**WHAT YOU NEED TO DO**
Each line of the data has to be transcribed exactly.
EXERCISE DATA Block Start
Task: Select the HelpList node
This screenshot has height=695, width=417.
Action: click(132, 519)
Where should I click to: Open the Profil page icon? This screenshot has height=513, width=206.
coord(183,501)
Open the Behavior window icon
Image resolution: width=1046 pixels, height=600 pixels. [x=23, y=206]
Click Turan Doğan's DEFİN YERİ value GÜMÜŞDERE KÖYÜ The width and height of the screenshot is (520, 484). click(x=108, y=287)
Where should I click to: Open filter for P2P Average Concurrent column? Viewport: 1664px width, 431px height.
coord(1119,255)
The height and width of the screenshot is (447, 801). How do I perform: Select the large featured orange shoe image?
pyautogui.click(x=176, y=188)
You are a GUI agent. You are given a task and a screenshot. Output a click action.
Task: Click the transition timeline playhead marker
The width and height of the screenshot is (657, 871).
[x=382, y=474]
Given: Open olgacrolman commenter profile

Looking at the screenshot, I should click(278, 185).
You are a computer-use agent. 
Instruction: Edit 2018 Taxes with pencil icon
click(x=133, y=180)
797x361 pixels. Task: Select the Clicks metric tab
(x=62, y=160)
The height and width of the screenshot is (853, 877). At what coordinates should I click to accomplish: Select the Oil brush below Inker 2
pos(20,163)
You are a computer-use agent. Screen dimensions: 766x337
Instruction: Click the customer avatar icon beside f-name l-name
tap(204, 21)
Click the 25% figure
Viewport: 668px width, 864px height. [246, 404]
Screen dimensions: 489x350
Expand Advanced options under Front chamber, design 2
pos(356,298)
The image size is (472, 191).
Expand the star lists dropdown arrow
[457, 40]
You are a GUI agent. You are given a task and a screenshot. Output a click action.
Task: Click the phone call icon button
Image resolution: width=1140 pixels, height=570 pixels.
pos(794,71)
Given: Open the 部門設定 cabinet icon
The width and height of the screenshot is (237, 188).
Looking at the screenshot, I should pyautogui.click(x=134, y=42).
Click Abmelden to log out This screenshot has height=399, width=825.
EXERCISE DATA Block End
**YOUR SOLUTION**
Task: Select the HelpList node
This screenshot has height=695, width=417.
Action: click(132, 519)
Where should I click to: Open the Profil page icon? This screenshot has height=513, width=206.
coord(183,501)
Open the Behavior window icon
Image resolution: width=1046 pixels, height=600 pixels. [x=23, y=206]
Click Turan Doğan's DEFİN YERİ value GÜMÜŞDERE KÖYÜ The width and height of the screenshot is (520, 484). click(x=108, y=287)
Where should I click to: Open filter for P2P Average Concurrent column? Viewport: 1664px width, 431px height.
coord(1119,255)
The height and width of the screenshot is (447, 801). How do I perform: Select the large featured orange shoe image?
pyautogui.click(x=176, y=188)
You are a GUI agent. You are given a task and a screenshot. Output a click action.
Task: Click the transition timeline playhead marker
The width and height of the screenshot is (657, 871).
[x=382, y=474]
Given: Open olgacrolman commenter profile

Looking at the screenshot, I should click(278, 185).
You are a computer-use agent. 
Instruction: Edit 2018 Taxes with pencil icon
click(x=133, y=180)
797x361 pixels. Task: Select the Clicks metric tab
(x=62, y=160)
The height and width of the screenshot is (853, 877). At what coordinates should I click to accomplish: Select the Oil brush below Inker 2
pos(20,163)
You are a computer-use agent. Screen dimensions: 766x337
Instruction: Click the customer avatar icon beside f-name l-name
tap(204, 21)
Click the 25% figure
Viewport: 668px width, 864px height. [246, 404]
Screen dimensions: 489x350
Expand Advanced options under Front chamber, design 2
pos(356,298)
The image size is (472, 191).
Expand the star lists dropdown arrow
[457, 40]
You are a GUI agent. You are given a task and a screenshot. Output a click action.
Task: Click the phone call icon button
Image resolution: width=1140 pixels, height=570 pixels.
pos(794,71)
Given: Open the 部門設定 cabinet icon
The width and height of the screenshot is (237, 188).
Looking at the screenshot, I should pyautogui.click(x=134, y=42).
Click Abmelden to log out This screenshot has height=399, width=825.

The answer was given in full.